Há duas estratégias em disputa na oposição a Bolsonaro. A primeira tem como projeto acumular força na resistência, em cada luta, para tentar impedir o governo Bolsonaro de governar. Ou seja, lutar para impedir que a derrota eleitoral se transforme em derrota social ou derrota histórica. Lutar sem trégua para enfrentar o perigo autoritário de que o regime degenere em bonapartismo militar. Preparar, portanto, as condições para derrotar Bolsonaro e a coligação reacionária que lhe oferece sustentação nas instituições. Não aceitar o horizonte das próximas eleições em 2022 como referência estratégica para medir forças. Desta estratégia decorre a defesa de uma Frente Única do Psol com o PT, o PCdB, e todos os partidos de esquerda com as Centrais Sindicais e movimentos populares, feministas negros, de juventude e LGBT’s em defesa dos direitos da classe trabalhadora. E, também, em outra chave, a unidade de ação com todos os partidos que estejam dispostos a defender as liberdades democráticas: justiça para Marielle, Lula Livre, contra as arbitrariedades autoritárias que ameaçam as liberdades. 
A segunda, liderada por Ciro Gomes, unifica a maioria do PDT e do PSB e tem como objetivo se posicionar como alternativa eleitoral de centro-esquerda hegemônica no campo da oposição, deslocando o PT, para as eleições de 2022. Defendem que o governo Bolsonaro não é uma ameaça ao regime democrático-eleitoral. Bolsonaro e a sua coalizão seriam somente uma alternância “normal” entre governos de esquerda, centro ou direita. Desvalorizam a gravidade do ajuste estrutural que Paulo Guedes pretende realizar com a avalanche de reformas nas relações sociais de trabalho. Não considera real e iminente o perigo do governo de extrema-direita destruir, reacionariamente, o equilíbrio de poder entre as instituições; desvalorizam as ameaças autoritárias; silenciam sobre o tsunami de privatizações, e se calam sobre o espantoso peso dos militares nos ministérios. Por isso, insistem em se colocar como uma oposição que dialoga com o governo para negociar emendas a reformas como a da Previdência Social. 

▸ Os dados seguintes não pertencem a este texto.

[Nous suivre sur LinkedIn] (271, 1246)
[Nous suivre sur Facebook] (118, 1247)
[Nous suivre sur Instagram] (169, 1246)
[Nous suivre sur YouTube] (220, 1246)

Essas duas estratégias são irreconciliáveis. Elas não impedem que se possa fazer alguma unidade tática. Mas são, fundamentalmente, incompatíveis. 

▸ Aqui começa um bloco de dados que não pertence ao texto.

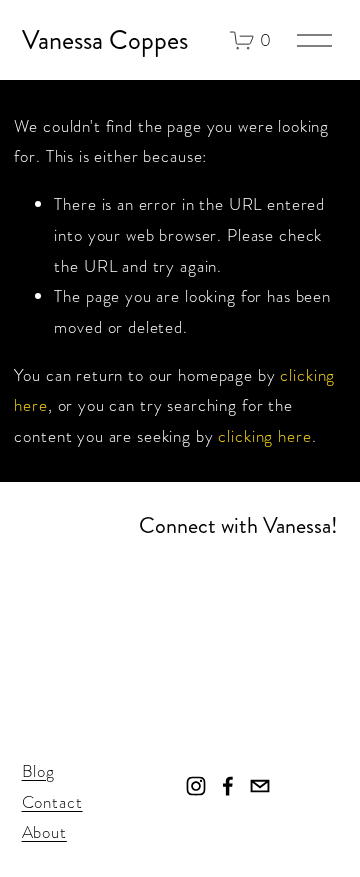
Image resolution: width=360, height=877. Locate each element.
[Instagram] (196, 786)
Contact (52, 802)
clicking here (264, 436)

O PT terá que decidir qual será a sua estratégia. Esse deverá ser a questão de fundo do 7º Congresso do PT.

Valério Arcary

Um comentário:

  1. Assim como a estratégia proposta por Valério pode ser lida como restrita, a que Pomar propõe é tão ampla, que se torna etérea. Boa sorte em ir aos sindicatos, aos bairros e as comunidades rurais convence-los em construir o socialismo.